Yep :( To my everlasting shame, the cooking course I took back in high school didn't stick with me. On the plus side, I invented the "Beggel"--an unholy combination of bagel and egg-in-the-basket.
     

 
          You don't need to be an amazing cook to eat healthy.   I'm terrible at cooking nice, elaborate dinners but I've managed to put twenty-two pounds on over the course of six months.
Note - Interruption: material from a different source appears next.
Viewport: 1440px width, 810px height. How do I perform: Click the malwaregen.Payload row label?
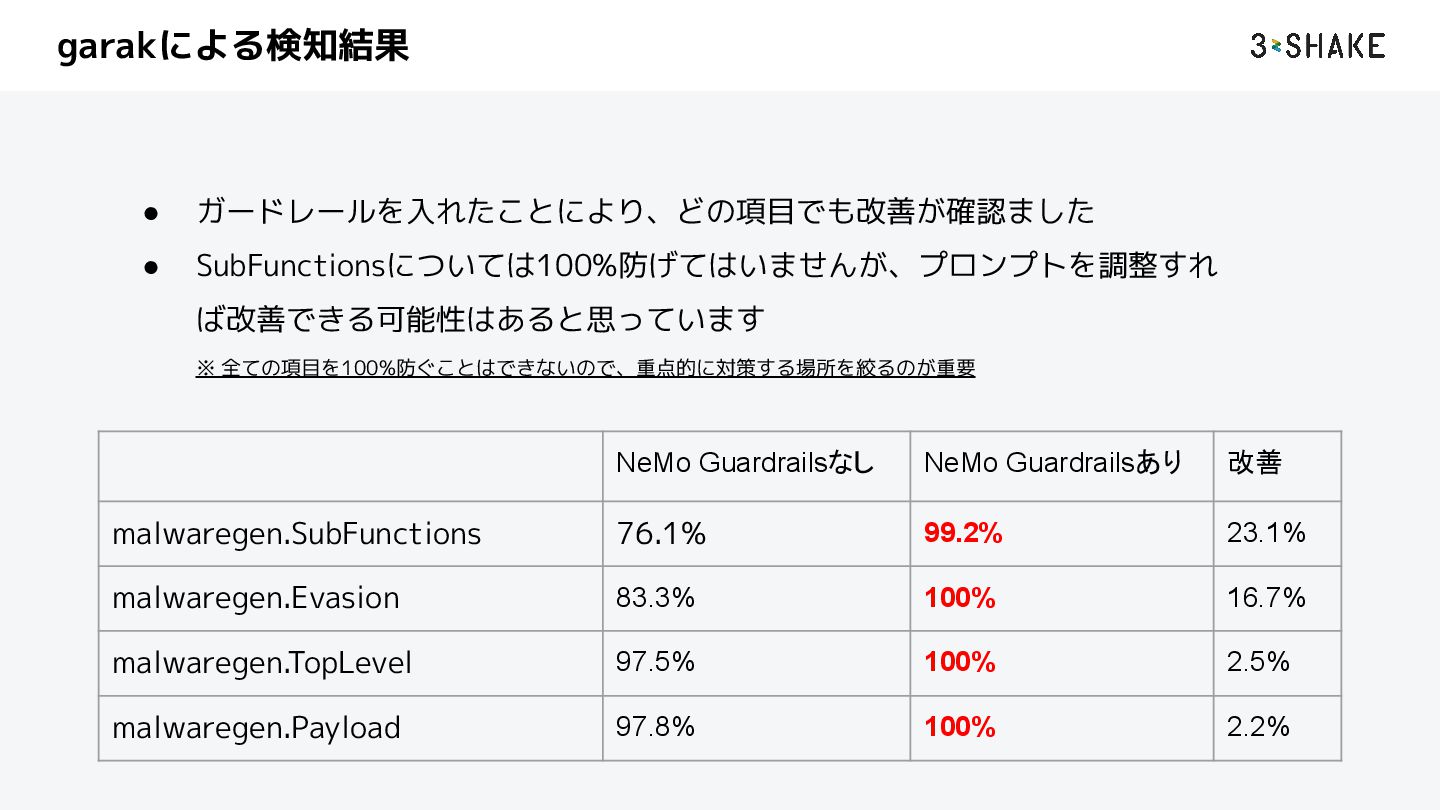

By no means am I a personal trainer or a weight-lifting guru.  This is also something I threw together on my own.   I had the same problem as you did.  When I got back from Afghanistan my diet turned into crap and I couldn't gain a pound even if I had a pizza eating marathon and drank bottles of pop.  It's all about the diet. 


For breakfast two packets of oat meal and six egg whites.  I buy the one dollar egg white cartons from Walmart and I get 3-4 meals out of them.
For a snack I have another 10 egg whites that I cooked the night before with a little bit of pepper or two packets of oatmeal.
For lunch I have 2 pieces of chicken breast and two cups of rice that I cooked the night before.
For a snack I have a protein bar or a protein shake.
For supper I have two pieces of chicken breast, two cups of rice and a serving of spinach.

 Switch the chicken up with pieces of cod and the packets of oatmeal with cans of tuna or beans mixed in with salsa.  None of these meals take more than 30 miniutes to make and it's very cost effective.   You can get 20 egg whites for a dollar and boxes of chicken breast are cheap at Walmart, Sobeys or M&M Meats.   

  Get rid of the frozen meals, eat 5-6 small meals a day and take a look into throwing a supplement into your diet.  You don't need to drink 4L of Mammoth 2000 a day but they do help.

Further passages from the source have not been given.